Set problem: Reproduce each of the following rows verbatim, keeping every line in its original order.

Input data:
▬▬▬▬▬▬▬▬▬▬

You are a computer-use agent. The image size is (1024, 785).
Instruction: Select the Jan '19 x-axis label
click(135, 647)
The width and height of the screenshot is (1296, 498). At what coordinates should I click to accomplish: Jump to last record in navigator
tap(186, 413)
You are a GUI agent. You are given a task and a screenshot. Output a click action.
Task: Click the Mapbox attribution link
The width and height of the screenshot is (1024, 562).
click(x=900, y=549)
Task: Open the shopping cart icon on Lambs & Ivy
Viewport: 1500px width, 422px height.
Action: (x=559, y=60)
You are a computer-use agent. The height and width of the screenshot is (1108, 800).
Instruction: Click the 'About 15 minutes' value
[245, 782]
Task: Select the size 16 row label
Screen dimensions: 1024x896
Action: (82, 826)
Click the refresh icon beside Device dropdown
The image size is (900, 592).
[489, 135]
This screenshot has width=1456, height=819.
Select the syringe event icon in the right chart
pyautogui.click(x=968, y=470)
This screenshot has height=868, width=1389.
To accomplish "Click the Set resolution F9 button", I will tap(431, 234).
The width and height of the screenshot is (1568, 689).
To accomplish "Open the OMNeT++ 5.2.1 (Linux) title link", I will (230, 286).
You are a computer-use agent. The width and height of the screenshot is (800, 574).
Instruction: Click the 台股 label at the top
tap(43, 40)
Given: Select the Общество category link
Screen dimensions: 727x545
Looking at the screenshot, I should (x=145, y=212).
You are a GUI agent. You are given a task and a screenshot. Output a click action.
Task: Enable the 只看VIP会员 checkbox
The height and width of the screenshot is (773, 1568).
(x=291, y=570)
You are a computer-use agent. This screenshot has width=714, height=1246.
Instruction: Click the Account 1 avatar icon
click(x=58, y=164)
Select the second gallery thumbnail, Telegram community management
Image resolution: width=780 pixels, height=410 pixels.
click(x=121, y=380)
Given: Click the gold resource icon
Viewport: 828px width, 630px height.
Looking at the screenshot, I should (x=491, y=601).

▬▬▬▬▬▬▬▬▬▬

In response:
You are a computer-use agent. The image size is (1024, 785).
Instruction: Select the Jan '19 x-axis label
click(135, 647)
The width and height of the screenshot is (1296, 498). At what coordinates should I click to accomplish: Jump to last record in navigator
tap(186, 413)
You are a GUI agent. You are given a task and a screenshot. Output a click action.
Task: Click the Mapbox attribution link
The width and height of the screenshot is (1024, 562).
click(x=900, y=549)
Task: Open the shopping cart icon on Lambs & Ivy
Viewport: 1500px width, 422px height.
Action: (x=559, y=60)
You are a computer-use agent. The height and width of the screenshot is (1108, 800).
Instruction: Click the 'About 15 minutes' value
[245, 782]
Task: Select the size 16 row label
Screen dimensions: 1024x896
Action: (82, 826)
Click the refresh icon beside Device dropdown
The image size is (900, 592).
[489, 135]
This screenshot has width=1456, height=819.
Select the syringe event icon in the right chart
pyautogui.click(x=968, y=470)
This screenshot has height=868, width=1389.
To accomplish "Click the Set resolution F9 button", I will tap(431, 234).
The width and height of the screenshot is (1568, 689).
To accomplish "Open the OMNeT++ 5.2.1 (Linux) title link", I will (230, 286).
You are a computer-use agent. The width and height of the screenshot is (800, 574).
Instruction: Click the 台股 label at the top
tap(43, 40)
Given: Select the Общество category link
Screen dimensions: 727x545
Looking at the screenshot, I should (x=145, y=212).
You are a GUI agent. You are given a task and a screenshot. Output a click action.
Task: Enable the 只看VIP会员 checkbox
The height and width of the screenshot is (773, 1568).
(x=291, y=570)
You are a computer-use agent. This screenshot has width=714, height=1246.
Instruction: Click the Account 1 avatar icon
click(x=58, y=164)
Select the second gallery thumbnail, Telegram community management
Image resolution: width=780 pixels, height=410 pixels.
click(x=121, y=380)
Given: Click the gold resource icon
Viewport: 828px width, 630px height.
Looking at the screenshot, I should (x=491, y=601).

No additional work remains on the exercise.